Les animaux seront mis à mort sous anesthésie générale à l’issue de l’ensemble des manipulations expérimentales qui constituent le présent projet. Cette méthode se justifie par la présence d’une greffe de tissu tumoral humain sur chacun des animaux ainsi que la réalisation d’une injection radioactive sur chaque souris incluse dans les expérimentations d’imagerie ou de thérapie. Les organes ainsi que le cadavre devront également être récupérés à la fin des procédures d’imagerie pour permettre un comptage de la radioactivité organe par organe. Un suivi de la courbe d’atteinte de points limites sera également nécessaire lors des études de l’efficacité thérapeutique.
Application de la règle des "3R"
1. Remplacement
Les expérimentations in vitro sur cellules permettent de réaliser beaucoup d’études de mise au point de nouveaux traitements. Cependant, elles n’offrent pas la possibilité de prédire l’influence de l’environnement tumoral, l’éventuelle toxicité de la molécule sur l’organisme ou encore le devenir du candidat médicament après administration. Un remplacement par une approche entièrement réalisée sans animaux vivants n’est donc pas envisageable car il serait alors impossible d’évaluer l’ensemble de ces paramètres. De plus, l’acquisition de données précliniques sur animaux est imposée par les autorités pour les nouveaux médicaments. L’expérimentation animale est donc requise pour le présent projet.
2. Réduction
Afin de respecter la règle des 3R, le nombre d’animaux utilisés sera réduit au minimum. Pour la détermination de l’efficacité thérapeutique de la molécule, les effectifs des animaux ont été calculés à partir d’un logiciel afin de tenir compte des analyses statistiques appliquées aux résultats expérimentaux. La procédure d’imagerie permet d’observer la localisation du vecteur au cours du temps sans avoir mettre l’animal à mort (suivi longitudinal), ce qui permet de maximiser les informations recueillies en minimisant le nombre d’animaux mis à mort. Les expériences de ce présent projet ne seront pas répétées.
3. Raffinement
Méthodes utilisées pour réduire la douleur : Raffinement des conditions d’hébergement : – Dans les procédures 1 et 2, les cages seront obligatoirement transparentes et mises côte à côte afin d’atténuer l’effet de l’isolement causé par l’hébergement individuel suite à l’injection du vecteur radiomarqué et de permettre un contact visuel des animaux.
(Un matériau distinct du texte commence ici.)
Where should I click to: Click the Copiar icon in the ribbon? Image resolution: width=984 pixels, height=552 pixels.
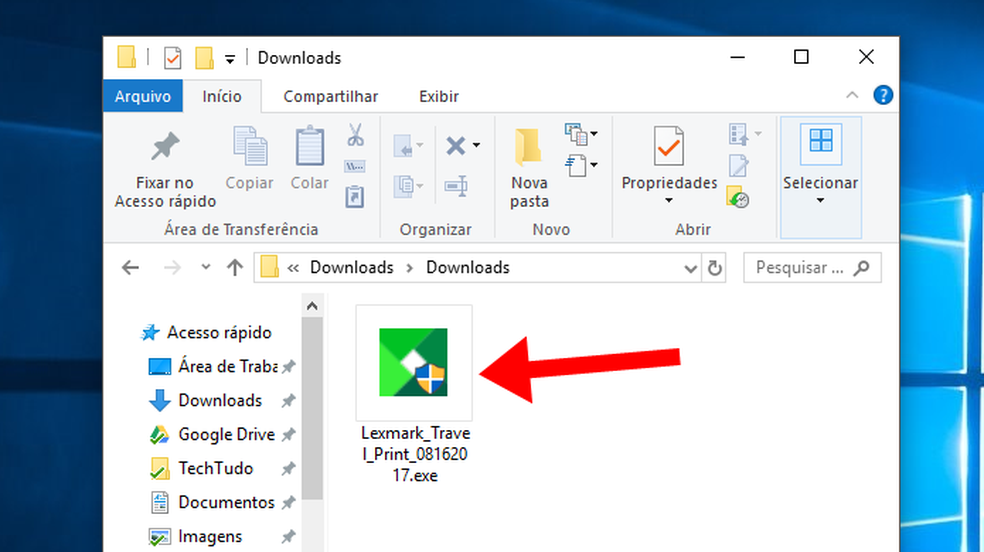coord(249,148)
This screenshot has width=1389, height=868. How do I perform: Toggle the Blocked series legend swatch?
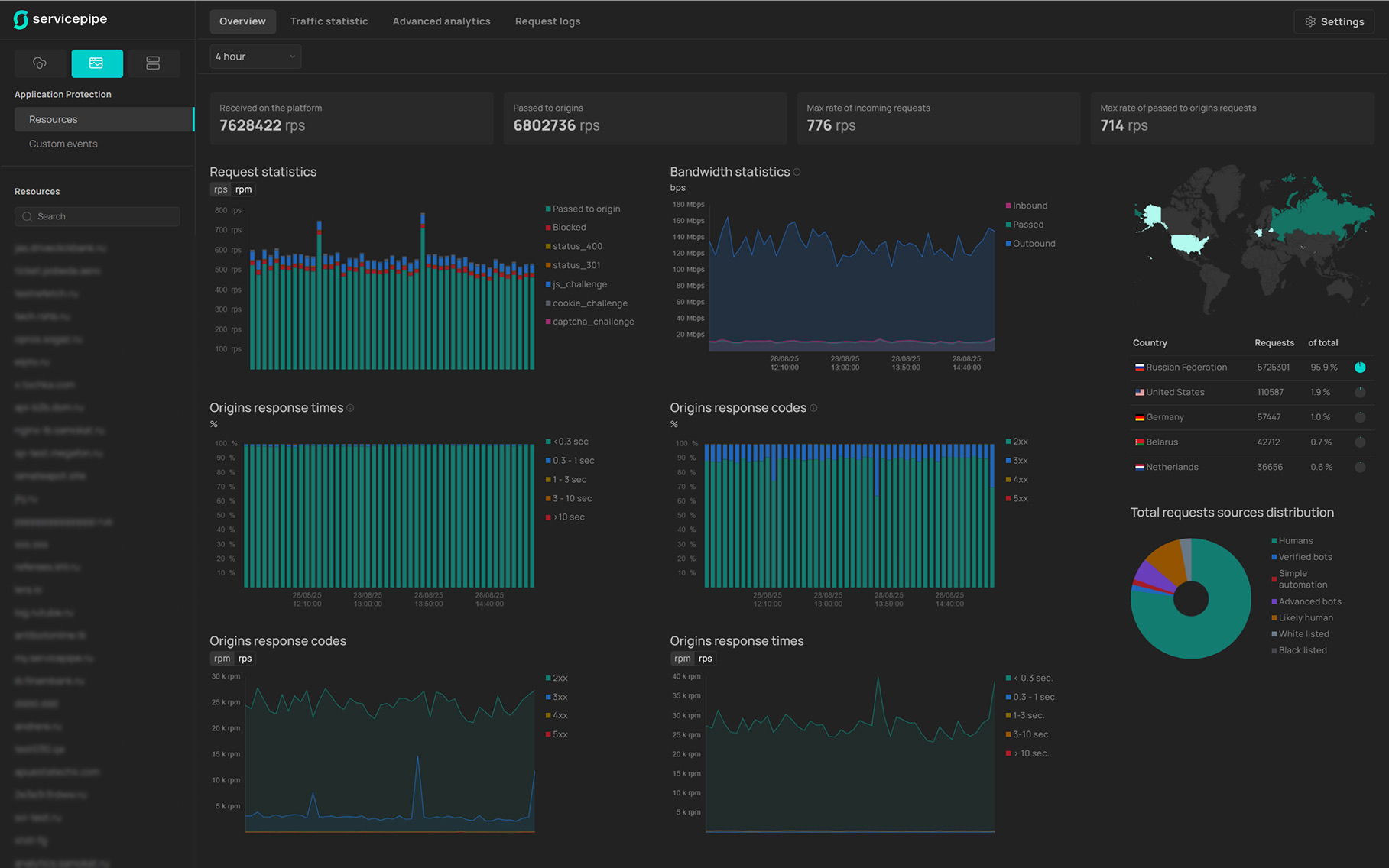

Chaque boite sera également enrichie d’un igloo et d’une roue en polycarbonate. – Dans toutes les procédures, des croquettes mouillées seront rajoutées dans les cages des souris souffrant de fatigue ou de faiblesse. Dans les procédures 3 et 4, des croquettes mouillées seront ajoutées systématiquement la première semaine suivant l’injection des vecteurs radiomarqués. – De la litière de cellulose sera utilisée pour limiter l’apparition de plaie chez les souris porteuses de tumeurs. – Le transport des animaux de l’EU1 à l’EU2 sera réalisée à l’aide de cages opaques à couvercle filtrant. Anesthésie : les animaux seront anesthésiés lors de la greffe des tumeurs (5 min maximum), lors de l’injection intraveineuse des composés (5 min maximum), lors des acquisitions d’image (45 min maximum) et lors de leur mise à mort (5 min maximum). Analgésie: en cas d’apparition de douleur, des analgésiques seront administrés aux animaux. Des points limites spécifiques à ce projet ont été mis en place pour limiter la souffrance des animaux au minimum. Ces points limites seront appliqués de manière stricte.
Expliquer le choix des espèces et les stades de développement y afférents.
Le taux de réussite du développement des modèles tumoraux humains est fortement lié au type de souris utilisé pour implanter le tissu tumoral. Les souris immunodéprimées sont couramment utilisées pour développer des modèles de tumeurs humaines car celles-ci se caractérisent par l’absence d’un organe (le thymus), ce qui se traduit par un nombre considérablement réduit de cellules immunitaires fonctionnelles afin d’éviter que leur système immunitaire empêche le développement des cellules cancéreuses. Ces animaux présentent le meilleur taux de réussite pour la prise tumorale de tissu humain et seront donc utilisés dans ce projet. Les animaux ont 8 semaines lorsqu’ils sont inclus dans chacune des procédures car la prise tumorale est meilleure à cet âge, et ils sont plus résistants aux radiations.